Of course, I used to think exactly as you do. I'll be 40 in a month, and for most of my life I've had that view. Now, I see the eloquent beauty of the free market. See, when regulations are created, they are created by the very corporations that are being regulated. The regulations are a perfect opportunity to write a law that gives them even greater control over their market. The big dogs can easily pay to keep the competition out, based on the fear of the people.

Lets bring this down to a more managable level to examine what happens. Lets use plumbing as an example. Plumbers need to be licensed, yet just about any1 can learn to be a plumber in like a few months. Same goes for a basic electrician. I know cause I can do both, so can my father, and my brothers. None of us are licensed tho, so we can't do or even get a license cause that is controlled by people in those industries. Are there guidelines for proper plumbing techiniques, of course there is and people follow them to be safe, not just cause the law says to. Do some people not follow these guidelines, well of course, but this is because they don't have the knowledge, nor the money to pay the licensed plumber. The prices for plumbing services are artificially high because of the licensing. You could easy just have each person pass a simple test to get a license, but that will never happen because the plumbers union won't allow that to happen. Now, expand this line of thinking to large corporations.

**Data**
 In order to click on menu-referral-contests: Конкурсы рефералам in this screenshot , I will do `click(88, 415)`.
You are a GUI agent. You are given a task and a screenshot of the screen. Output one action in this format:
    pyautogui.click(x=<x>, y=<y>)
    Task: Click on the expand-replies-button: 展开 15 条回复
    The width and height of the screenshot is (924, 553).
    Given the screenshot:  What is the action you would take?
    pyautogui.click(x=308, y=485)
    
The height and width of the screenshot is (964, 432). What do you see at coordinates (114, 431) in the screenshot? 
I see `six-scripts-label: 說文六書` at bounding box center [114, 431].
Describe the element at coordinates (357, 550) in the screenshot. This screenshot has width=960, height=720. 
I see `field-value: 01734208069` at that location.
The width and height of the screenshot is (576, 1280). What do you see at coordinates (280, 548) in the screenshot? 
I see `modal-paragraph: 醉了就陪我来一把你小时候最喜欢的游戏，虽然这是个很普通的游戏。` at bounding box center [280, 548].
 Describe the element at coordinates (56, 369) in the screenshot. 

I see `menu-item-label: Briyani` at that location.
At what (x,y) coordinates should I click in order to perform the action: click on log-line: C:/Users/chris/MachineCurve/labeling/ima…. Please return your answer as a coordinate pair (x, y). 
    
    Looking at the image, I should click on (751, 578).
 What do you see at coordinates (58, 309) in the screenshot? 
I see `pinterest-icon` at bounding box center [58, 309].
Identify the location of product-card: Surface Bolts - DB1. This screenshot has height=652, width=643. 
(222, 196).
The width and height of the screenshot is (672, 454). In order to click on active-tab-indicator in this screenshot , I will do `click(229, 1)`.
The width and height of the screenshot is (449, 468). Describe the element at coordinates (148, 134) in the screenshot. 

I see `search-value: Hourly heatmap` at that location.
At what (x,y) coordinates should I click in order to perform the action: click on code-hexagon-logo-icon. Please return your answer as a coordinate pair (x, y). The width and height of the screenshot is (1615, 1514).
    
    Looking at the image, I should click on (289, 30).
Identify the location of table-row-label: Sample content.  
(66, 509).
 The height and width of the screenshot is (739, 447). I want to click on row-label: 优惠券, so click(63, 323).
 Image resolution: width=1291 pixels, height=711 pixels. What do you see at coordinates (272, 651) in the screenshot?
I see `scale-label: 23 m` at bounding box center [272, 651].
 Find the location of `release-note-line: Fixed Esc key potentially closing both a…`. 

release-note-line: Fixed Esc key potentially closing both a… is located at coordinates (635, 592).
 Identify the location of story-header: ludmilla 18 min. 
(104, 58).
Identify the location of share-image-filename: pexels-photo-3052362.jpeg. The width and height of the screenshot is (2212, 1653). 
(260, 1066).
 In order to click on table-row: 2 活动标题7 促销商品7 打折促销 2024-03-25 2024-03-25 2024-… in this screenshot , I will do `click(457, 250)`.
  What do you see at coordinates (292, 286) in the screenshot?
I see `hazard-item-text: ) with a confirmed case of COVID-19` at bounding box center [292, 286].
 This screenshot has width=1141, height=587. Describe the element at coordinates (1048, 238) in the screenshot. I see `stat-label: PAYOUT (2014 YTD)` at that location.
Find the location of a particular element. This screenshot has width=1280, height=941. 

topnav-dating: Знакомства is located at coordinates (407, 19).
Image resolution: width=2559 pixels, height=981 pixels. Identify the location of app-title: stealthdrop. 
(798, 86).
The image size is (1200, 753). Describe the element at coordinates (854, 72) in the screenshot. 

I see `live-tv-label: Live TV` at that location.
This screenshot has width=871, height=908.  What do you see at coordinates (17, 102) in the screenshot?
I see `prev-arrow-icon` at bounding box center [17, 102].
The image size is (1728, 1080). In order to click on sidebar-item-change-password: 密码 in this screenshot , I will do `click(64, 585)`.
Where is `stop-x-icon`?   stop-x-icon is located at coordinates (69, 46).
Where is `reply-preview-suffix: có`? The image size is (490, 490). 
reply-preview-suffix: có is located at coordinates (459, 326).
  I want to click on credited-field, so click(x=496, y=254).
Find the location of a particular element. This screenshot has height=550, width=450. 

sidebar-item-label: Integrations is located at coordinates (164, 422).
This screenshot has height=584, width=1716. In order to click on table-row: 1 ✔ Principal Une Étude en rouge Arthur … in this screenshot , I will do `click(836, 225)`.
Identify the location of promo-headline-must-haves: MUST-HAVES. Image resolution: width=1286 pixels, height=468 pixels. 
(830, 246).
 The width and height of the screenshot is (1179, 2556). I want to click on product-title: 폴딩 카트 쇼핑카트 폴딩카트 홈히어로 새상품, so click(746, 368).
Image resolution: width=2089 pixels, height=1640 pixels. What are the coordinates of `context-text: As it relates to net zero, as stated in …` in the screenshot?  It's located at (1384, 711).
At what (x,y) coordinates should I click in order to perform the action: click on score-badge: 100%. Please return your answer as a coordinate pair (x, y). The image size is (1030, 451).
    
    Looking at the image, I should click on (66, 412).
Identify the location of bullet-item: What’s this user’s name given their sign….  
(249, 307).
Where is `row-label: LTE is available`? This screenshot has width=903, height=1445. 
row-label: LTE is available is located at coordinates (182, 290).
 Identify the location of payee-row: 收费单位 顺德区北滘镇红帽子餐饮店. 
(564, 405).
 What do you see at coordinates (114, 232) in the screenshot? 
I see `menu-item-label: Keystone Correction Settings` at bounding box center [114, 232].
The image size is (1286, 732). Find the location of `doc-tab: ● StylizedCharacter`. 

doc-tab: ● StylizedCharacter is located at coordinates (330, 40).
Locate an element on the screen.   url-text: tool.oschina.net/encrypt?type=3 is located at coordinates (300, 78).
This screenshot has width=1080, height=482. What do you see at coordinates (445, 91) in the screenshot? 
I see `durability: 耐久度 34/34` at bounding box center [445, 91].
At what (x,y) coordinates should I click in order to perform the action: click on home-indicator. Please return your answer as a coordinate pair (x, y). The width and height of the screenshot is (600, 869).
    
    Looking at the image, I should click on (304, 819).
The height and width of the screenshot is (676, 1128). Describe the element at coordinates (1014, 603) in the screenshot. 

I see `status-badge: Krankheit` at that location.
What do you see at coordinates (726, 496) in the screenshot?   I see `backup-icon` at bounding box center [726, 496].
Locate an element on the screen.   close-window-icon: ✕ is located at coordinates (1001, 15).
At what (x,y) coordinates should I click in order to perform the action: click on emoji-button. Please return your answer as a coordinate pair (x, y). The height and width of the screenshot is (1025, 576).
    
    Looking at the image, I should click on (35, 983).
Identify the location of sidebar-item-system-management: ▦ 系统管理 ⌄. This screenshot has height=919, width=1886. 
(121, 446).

**Tasks to carry out**
• A. Reproduce the post on regulation from "Of course, I" up to and including "of the people.".
• B. According to the post on regulation, what makes prices for plumbing services artificially high?
The listing is not needed for anything here.

**Outputs for the tasks**
• A.
Of course, I used to think exactly as you do. I'll be 40 in a month, and for most of my life I've had that view. Now, I see the eloquent beauty of the free market. See, when regulations are created, they are created by the very corporations that are being regulated. The regulations are a perfect opportunity to write a law that gives them even greater control over their market. The big dogs can easily pay to keep the competition out, based on the fear of the people.

• B. The licensing.